Gennaro, vorrei iniziare questa conversazione con qualche coordinata storico-geografica. Dove e quando inizia la storia del popolo Rom?
Quando si parla di Rom, ci si riferisce ad una comunità arrivata nell’attuale Europa tra il 1200 ed il 1300. Il viaggio dei Rom iniziò oltre mille anni fa dalle regioni settentrionali dell’India, ovvero dal Punjab, dal Rajasthan e dalla regione del Sindh, nell’attuale Pakistan. Risulta molto difficile parlare di ‘storia della popolazione Romanì’ perché quando i Rom partirono dall’India non erano Rom, erano indiani. Questo è un fattore molto importante che merita di essere sottolineato. Perché partirono dall’India? Perché si misero in viaggio e percorsero mezzo mondo a piedi? La ragione va ricercata tra l’anno 1000 e il 1017, quando il sultano di Persia Maḥmūd di Ghazni - appartenente ai Ghaznavidi, una dinastia turca musulmana stabilitasi nel X sec. d.C. a Ghazni, città afghana a 150km a sud di Kabul - attaccò per diciasette volte in un breve lasso temporale il nord dell’India. Da razzie e scorribande, da conquiste e distruzione, da deportazioni e violenze, si venne a creare una comunità di profughi costretti a scappare per cercare una condizione migliore. Il loro nome non era Rom, ma Ḍomba, un termine Sànscrito che significa ‘uomo libero’. Arrivando in Persia, territorio in cui rimasero per un lungo periodo, i Ḍomba acquisirono nuovi vocaboli e nuove usanze, tra cui la religione musulmana. Dall’attuale Iran si spostarono prima verso l’Armenia, dove termine ‘ḍom’ si trasformò il ‘lom’, e in seguito entrarono nell’Impero Bizantino per poi riversarsi nell’Europa occidentale tra il XIV e il XV secolo, anche se piccole comunità arrivarono già nel XIII. Nei Balcani la ‘l’ di lom mutò nella consonante retroflessa ‘r’ e si arrivò all’attuale ‘Rom’. A quel periodo risale anche l’arrivo dei Rom in Italia a più riprese, seguendo principalmente la rotta balcanica da nord, via terra, e da sud, via mare. Del gruppo proveniente dal nord sappiamo con certezza che arrivò a Bologna il 18 luglio 1422, poiché l'evento è riportato in un'anonima cronaca bolognese contenuta nella Rerum Italicarum Scriptores pubblicata dall'erudito Ludovico Antonio Muratori nel 1731.

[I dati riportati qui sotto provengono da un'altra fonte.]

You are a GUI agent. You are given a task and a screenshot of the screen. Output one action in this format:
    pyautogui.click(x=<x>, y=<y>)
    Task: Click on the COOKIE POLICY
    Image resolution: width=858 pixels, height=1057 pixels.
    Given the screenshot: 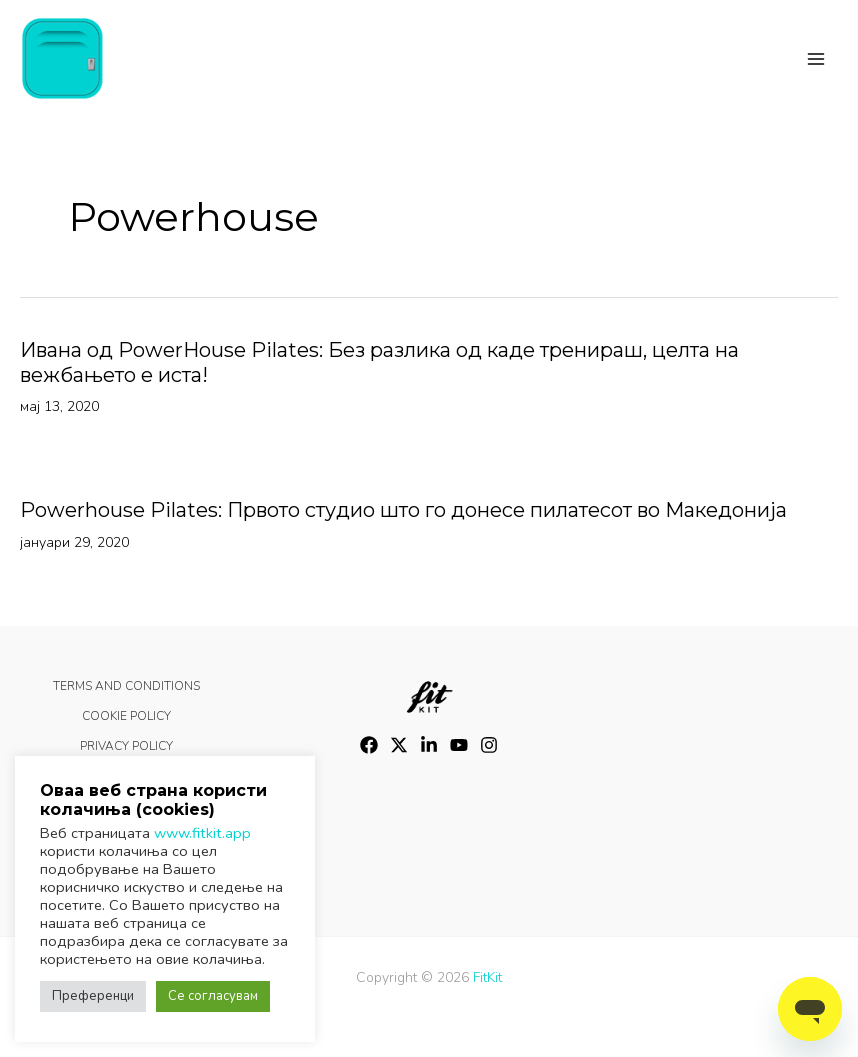 What is the action you would take?
    pyautogui.click(x=126, y=716)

Che ruolo riveste la lingua romanì? Come si è sviluppata e di quali apporti linguistici si è arricchita nel corso della storia-viaggio?
La lingua è l’elemento essenziale da cui iniziare. Se noi oggi siamo in grado di ripercorrere il viaggio della popolazione Romanì dall’India all’Europa è proprio grazie alla comparazione linguistica. All’interno dei vocaboli romanès ci sono ben 800 parole sanscrite ed altre ancora che trovano radice del dialetto indiano parlato nel Rajasthan (che ho visitato per il progetto Romanistan e dove sono riuscito a comunicare anche in romanès). In Iran esistono ancora oggi comunità che parlano un tipo di romanés che ha un centinaio di vocaboli in comune con il nostro romanès. Man mano che ci allontaniamo dall’Europa, si trovano sempre meno parole in comune perché la lingua romanès si è sviluppata arrivando in Europa. Nel corso di questo viaggio, il romanés si è arricchito di molti vocaboli armeni, greci, latini e di prestiti delle lingue parlate nei paesi di provenienza. Attraverso lo studio della lingua, siamo quindi in grado di ripercorrere il viaggio dei cinque principali gruppi che compongono la comunità romanés: Rom, Sinti, Kalé, Manouches e Romanichals. Va precisato che con il termine Rom si intende sia la totalità dei cinque gruppi, sia uno di questi ultimi. In Italia troviamo la presenza di soli Rom nel meridione e di Sinti nel settentrione. Ci sono anche piccoli gruppi di Manouches in Piemonte ed alcuni Kalé in Sardegna.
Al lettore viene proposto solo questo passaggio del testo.